The Woodville Town Hall was a much loved suburban picture theatre for many decades, in particular during the height of the golden age of cinema when attending the ‘flicks’ was an anticipated weekly event. It is one of the few relatively intact former picture theatres remaining in Adelaide from this era, and is a rare example of the work of Sydney-based architects Karberry and Chard.
The hall section began operating as a picture theatre in 1927 immediately following its construction. It was leased and operated by Mr Daniel Clifford, the owner of Adelaide’s ‘Star’ suburban picture theatre chain. The lease helped repay the loan taken out by Woodville Council to build the hall.
Construction of the hall represented a pivotal moment in the development of Woodville as a progressive suburb. The 1927 opening night booklet elaborately boasted about the quality and significance of the hall:
“Time had it when any old barn sufficed for a picture show. People were content to witness crude productions under primitive conditions, only the expensive ‘seats’ boasted the slightest comfort and ‘music’ from a time worn piano was consider a luxury.
Times have changed! for the Woodville Hall has all the embellishments of the modern Theatre.”
The hall was ornately decorated and furnished. It featured upstairs ‘Lounge De Luxe’ and ‘Dress Circle’ seating and extensive atmospheric, colour-changing lighting, including the five large crystal chandeliers that still grace the hall today. A beautiful painted scene adorned the background stage curtain. The total capacity of the hall was 1500.

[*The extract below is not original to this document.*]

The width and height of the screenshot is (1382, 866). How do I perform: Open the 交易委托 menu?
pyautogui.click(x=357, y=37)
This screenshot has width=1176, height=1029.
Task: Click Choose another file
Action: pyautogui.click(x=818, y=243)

The picture theatre impressively claimed to have the largest suburban orchestra in Australia with nine musicians. The projector equipment installed in the ‘Biograph Booth’ was said to be “the latest and most perfect machines in the Commonwealth” projecting a rock-steady picture with no trace of the flicker that occurred with “less up-to-date apparatus”.
Originally a silent movie theatre, the projection equipment was converted for sound within three years of the hall opening. The first ‘talkie’ was shown in April 1930. The final upgrading of the equipment occurred in mid-1955 with the installation of ‘CinemaScope’. This was done without the original proscenium surrounding the stage being widened or replaced and as a result, this 1927 feature survives to this day.
The early days of the picture theatre were profitable but, as Australia slid into Depression in the 1930s, this did not last. Soon attendances were so low that Mr Clifford was unable to pay the rent. After several difficult years prosperity returned to the Woodville district and the picture theatre once again became a thriving enterprise. Mr Clifford died in 1942 and in 1947 the ‘Star’ chain was sold to Greater Union and the theatre became known as the ‘Woodville Odeon Star Theatre’.
Despite the impact of television, mainstream commercial screenings at Woodville continued for longer than at many other suburban theatres. Eventually the end did come and the Woodville Town Hall closed its doors as a mainstream picture theatre on Saturday 9 November 1974.